We’re all born liars.

So, it’s not actually surprising that we become storytellers, writers…just liars with a bigger influence.

I lie in poetry, in fiction, in memoir. Do you think it’s possible to not lie in memoir when we only have our memory to rely on?

Here’s a story about how I began lying with a paper and pen.

I was young and crying. I was face down on the couch that folded out into a bed, my own bed at this time. My brothers, as they often did and still do, went too far with their aggravations. I’m not sure what spurred me into grabbing a notebook and pen, but I did with every intention of spilling every inflamed emotion onto that paper by way of ink.

I remembered poetry I’d heard on TV and something inside me told me I should rhyme my tears away.

That was my first poem. It was about red eyes and a red, slick face. I threw it out a long time ago.

But it was in those moments that I found something to use to my own advantage. Admittedly, up until I was sixteen all my poems were sad or angry. Basically, all the good angsty stuff.

Yet, what began as a hobby to make myself feel better became a love for language and all the possibilities is holds. I look at it this way, when I was younger I used writing and now I strive to work with it. To create.

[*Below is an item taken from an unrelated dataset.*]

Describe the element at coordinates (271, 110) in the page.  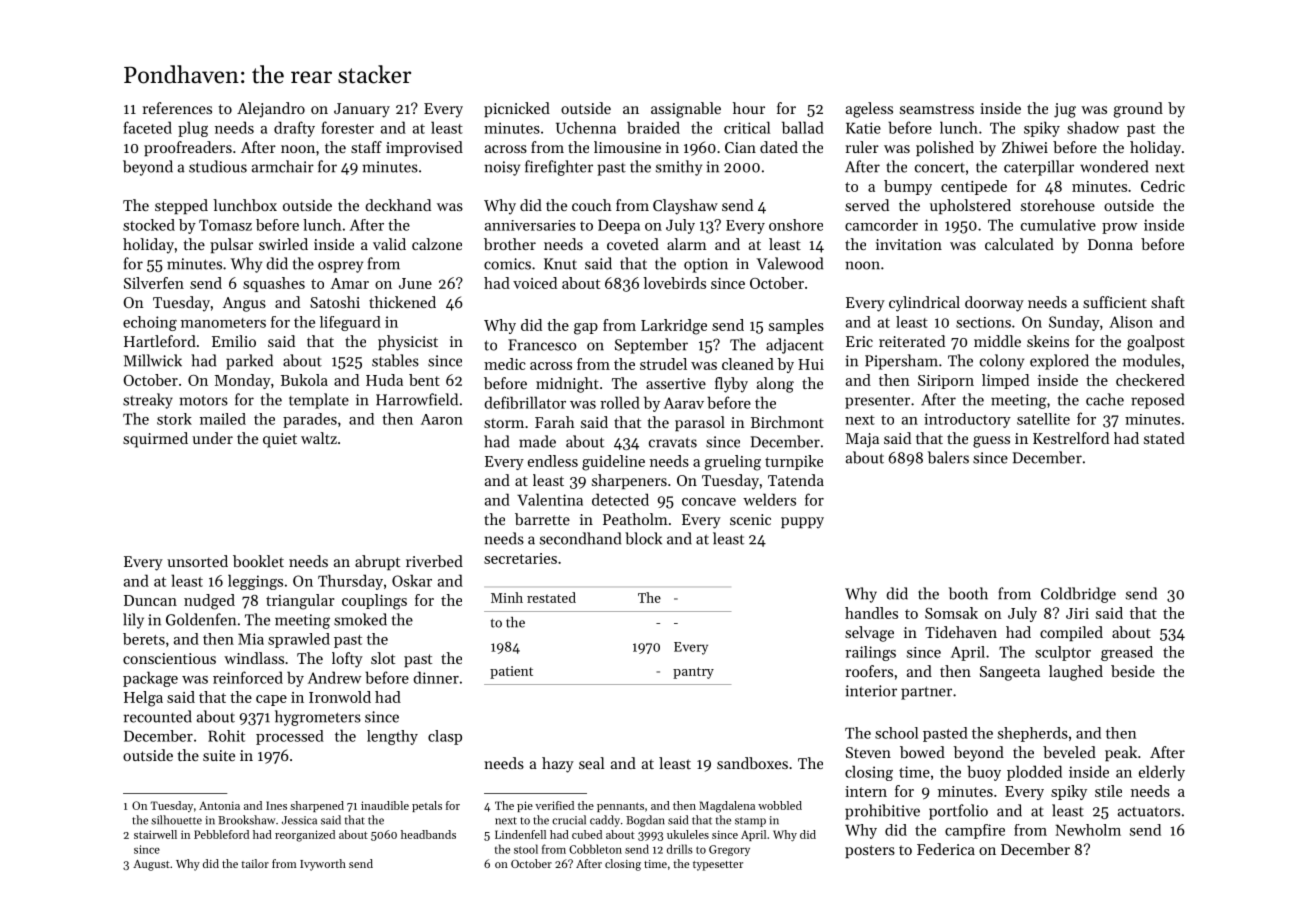
I see `Alejandro` at that location.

Or rather, discover and explore the world around all of us.

You see now?

Where I lied?

All and none of it is a lie.

But here’s why I really call myself a writer now. It isn’t because I used it to emotionally cope and then discovered a love for it, rather it’s a much less dramatic story. Because that did happen, but it’s not who I am as a writer.

The truth is I’m not a writer. Naturally, at least. I hated writing and I hated reading as a kid. I managed to start reading the summer I was fourteen. It helped me cope with the fact that I had nothing to do. This new found “love” of reading spurred this idea that because I love to read, I should write as well.

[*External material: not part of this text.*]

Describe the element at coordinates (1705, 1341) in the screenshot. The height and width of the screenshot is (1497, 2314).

Someone probably should have told me that’s not how it works.

So, for years I told people I was a writer, I loved to write, and that in the future it was what I wanted to do with my life. I believed it, too. That didn’t make it true.

I went to college for creative writing on that lie.

That’s when I managed to realize, I’m not a writer.

I didn’t love language. I didn’t love good novels. I didn’t care what you said about my writing. I didn’t truly love writing. What I loved was the escape, that is not a love of writing. That’s just a distraction from reality.

When I saw that in myself, I didn’t back down from my lie. Instead I embraced it.

I cut ties with my old thinking and began to think correctly. I was not a writer, but I wanted to be. So, I learned to love language. I learned to read Dickens, Dostoysevsky, and Nabokov. I began reaching for something greater than what I had.

I’m not a writer by nature. I’m a writer who plays with language until it works. Sometimes that takes a way-too-long time. Just call me Fitzgerald (someone told me his first draft of Gatsby was awful, but through editing made it what it is. Don’t quote me on that!)

So, I’m a writer because I taught myself to love the tradition of the craft and to sincerely pursue it, not to the benefit of self, but to the benefit of all.